◆ Görev metni
SE200 uçağını anlatan yazıda "Uçağı duyuran ABD" sözleriyle başlayıp aşağıya doğru "üreticileri de hareketlendirecektir." sözleriyle biten kısmın tamamını hiçbir değişiklik yapmadan yazın.

◆ Seçilmiş bölüm
----
Habertürk
    Takipde Kalın!
      Günlük gelişmeleri takip edebilmek için habertürk uygulamasını indirin
        Sesli Dinle
        0:00 / 0:00

        Son 60 yıldır yolcu uçaklarının hızlarında bir değişiklik olmazken üreticiler birkaç istisna dışında aynı uçak tasarımını kullanmaya devam ediyorlar. Uçakların gövdesinde bazı bölgelere son teknolojik gelişmelerle bir kısım iyileştirmeler yapılıp, servis ediliyor. Ancak Kovid-19 salgını döneminde bütün ezberleri bozacak gelişmeler yaşanıyor. Küresel kriz yaşayan havacılık sektörü ne zaman ne tür bir sıkıntı yaşanacağını kestiremediğinden doğal olarak daha ekonomik operasyonlara yöneliyor.

        Kovid-19 sürecinde ortaya çıkan kaygılar sebebiyle de uçak üretiminde yeni tasarımlar gündeme gelmeye başladı. Bu sebeple sektörün tercihleri dikkate alınarak operasyon giderlerini en aza düşürecek uçaklar üzerinde çalışmalar yapılıyor. ABD’li SE Aeronautics şirketi de havayollarının gelecek planlarını tahmin ederek ilginç tasarımıyla yüksek kaldırma kapasiteli, süper ince 3 kanatlı ilginç bir model geliştirdi. SE200 isimli uçak, tasarımıyla havacılık endüstrisine de ışık tutacak gibi görünüyor.

        Sektöre yeni tanıtılan SE200 geniş gövdeli yeni tasarım uçak; yenilikçi teknoloji, koltuk kilometre başına ölçüldüğünde yakıt tüketiminde yüzde 70 tasarruflu ve karbondioksit (CO2) emisyonlarını yüzde 80 azaltma amaçlı olarak projelendirildi. SE Aeronautics’in lansmanını yaptığı SE200, yüzde 100 monokok (tek iskele veya gövde) kalıplı geniş gövdeli bir yolcu uçağı konseptinde. SE Aeronautics'in yeni yolcu uçağı konsepti SE200, 16.994 km menzil ile 264 yolcu taşıyabilecek. Sürdürülebilir hava yolculuğu teknolojisinde fark yaratmak isteyen SE Aeronautics, geniş gövdeli uçak konseptinde ‘En Yeşil’ uçağı üretmeye aday konumda.

        REKLAM

        Uçağı duyuran ABD Alabama merkezli şirket, patent alma işlemlerine başlama hazırlığı yapıyor. Ancak projenin onaylanmasıyla ilgili olarak henüz bir tarih veya takvim açıklanmadı. Henüz başlangıç aşamasında olan projenin hem zamana hem de önünde aşması gereken önemli kilometre taşları olduğunun unutulmaması gerekir. Fakat bu girişim bile başta Boeing ve Airbus olmak üzere diğer üreticileri de hareketlendirecektir.
----
◆ Sağlanan veriler
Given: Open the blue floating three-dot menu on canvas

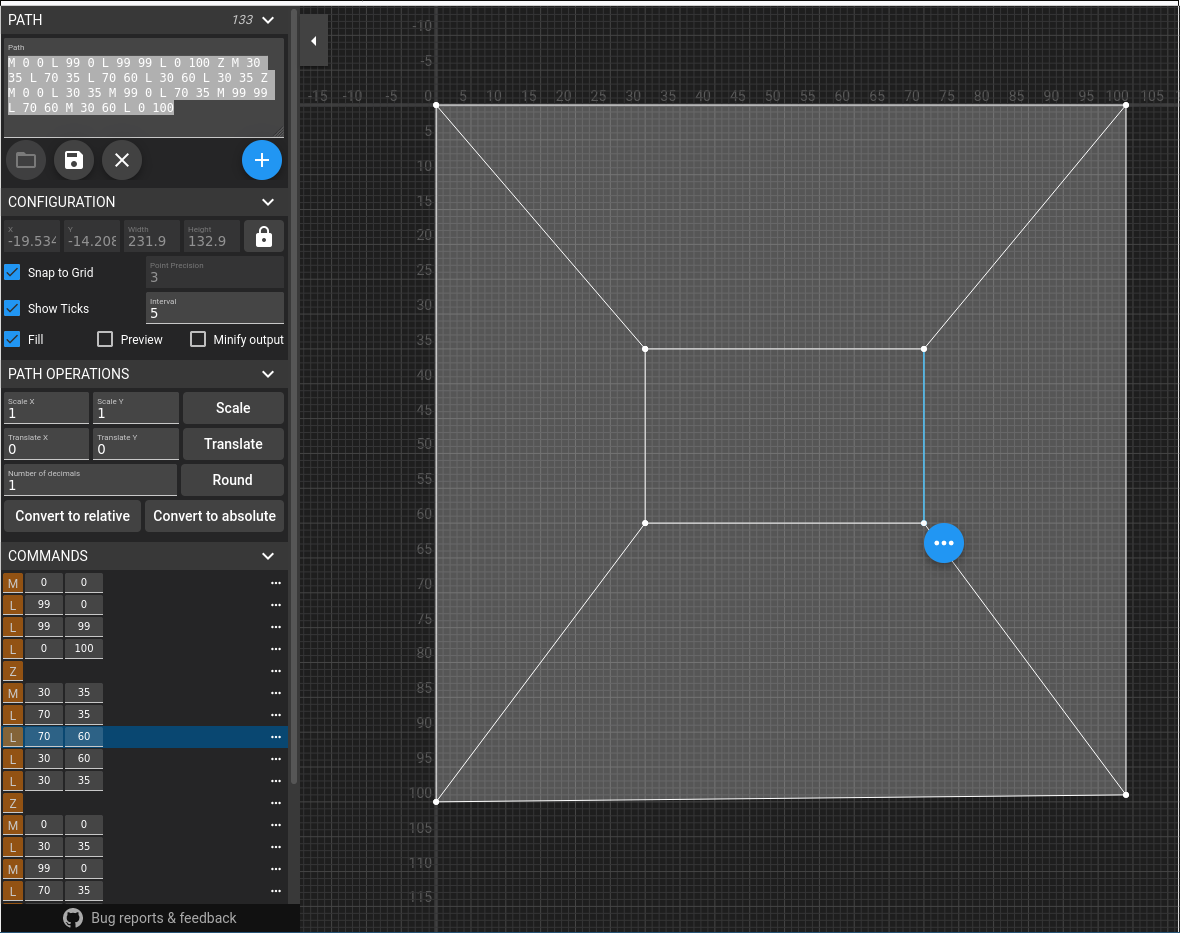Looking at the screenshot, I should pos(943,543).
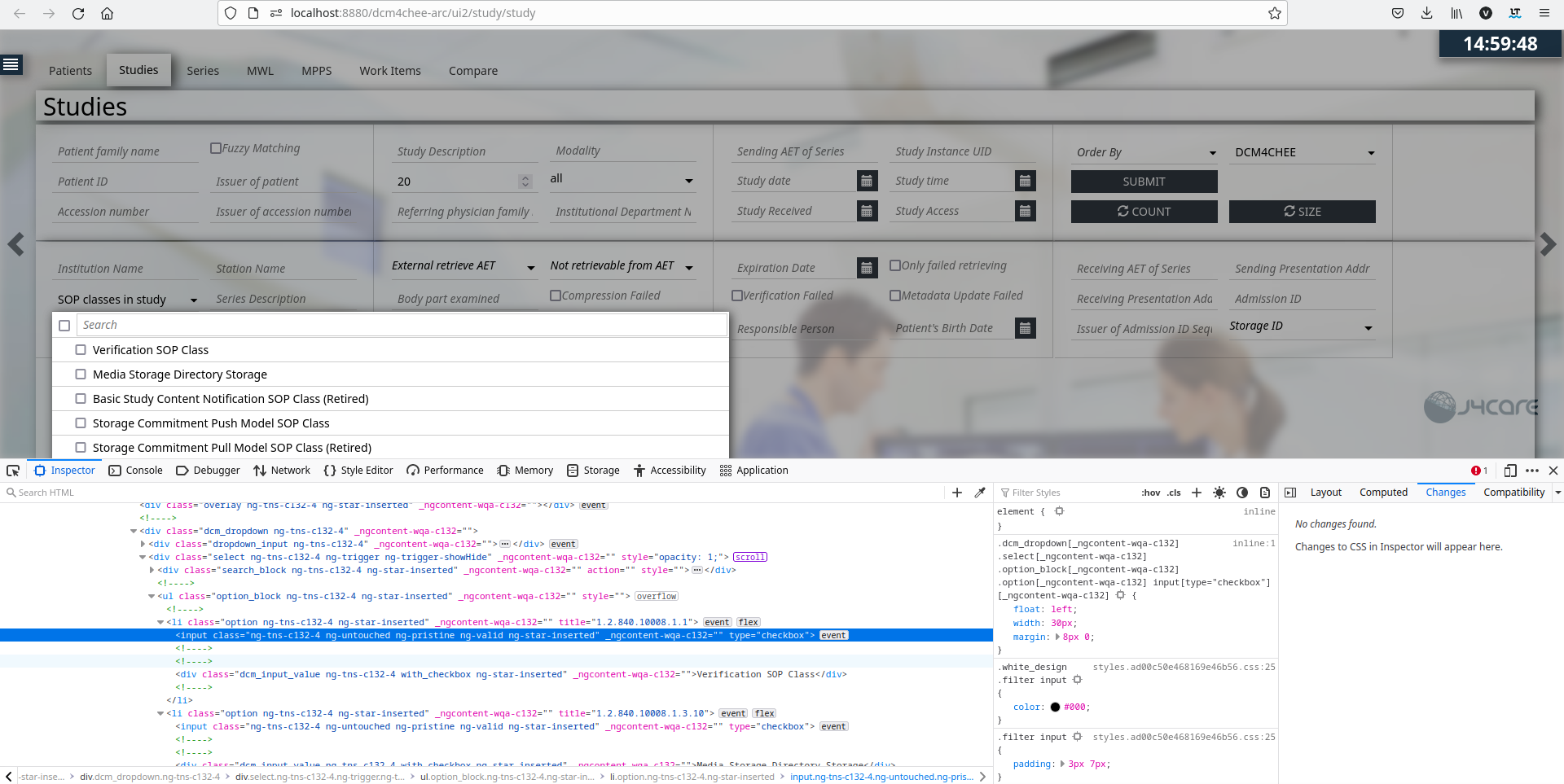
----
◆ Alıştırma yanıtı
Uçağı duyuran ABD Alabama merkezli şirket, patent alma işlemlerine başlama hazırlığı yapıyor. Ancak projenin onaylanmasıyla ilgili olarak henüz bir tarih veya takvim açıklanmadı. Henüz başlangıç aşamasında olan projenin hem zamana hem de önünde aşması gereken önemli kilometre taşları olduğunun unutulmaması gerekir. Fakat bu girişim bile başta Boeing ve Airbus olmak üzere diğer üreticileri de hareketlendirecektir.